- Stated task: Pick out every line of the data that contains the string "screenshot", paying attention to case.

Rows showing where targets appear:
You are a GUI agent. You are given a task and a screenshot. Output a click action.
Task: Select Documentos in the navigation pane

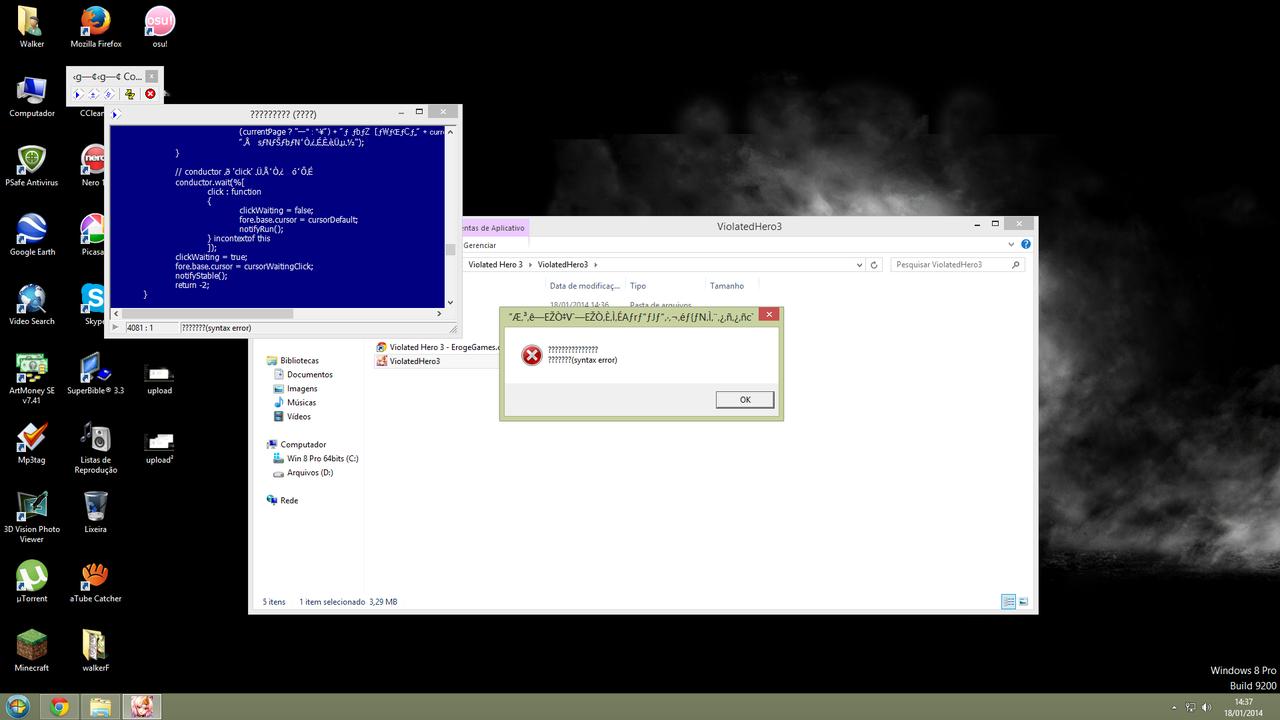tap(309, 374)
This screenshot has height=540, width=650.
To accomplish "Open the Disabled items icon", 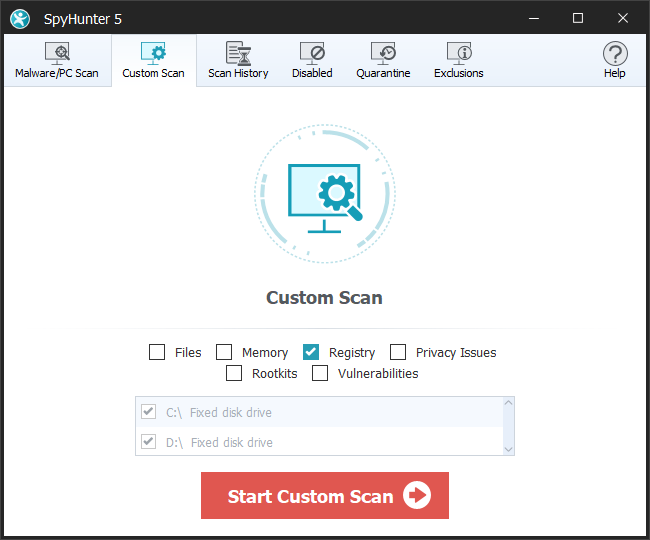I will (x=312, y=53).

- Exercise solution:
You are a GUI agent. You are given a task and a screenshot. Output a click action.
This screenshot has height=540, width=650.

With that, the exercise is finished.